START Raw data
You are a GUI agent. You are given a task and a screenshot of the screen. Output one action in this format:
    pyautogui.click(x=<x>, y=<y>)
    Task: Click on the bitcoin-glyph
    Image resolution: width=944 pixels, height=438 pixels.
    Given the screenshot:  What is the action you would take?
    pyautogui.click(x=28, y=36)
END Raw data
# Action item
Which lines in the items above contain the word "screenshot"? Copy each of those lines in full.

# Solution for this task
You are a GUI agent. You are given a task and a screenshot of the screen. Output one action in this format:
    Given the screenshot:  What is the action you would take?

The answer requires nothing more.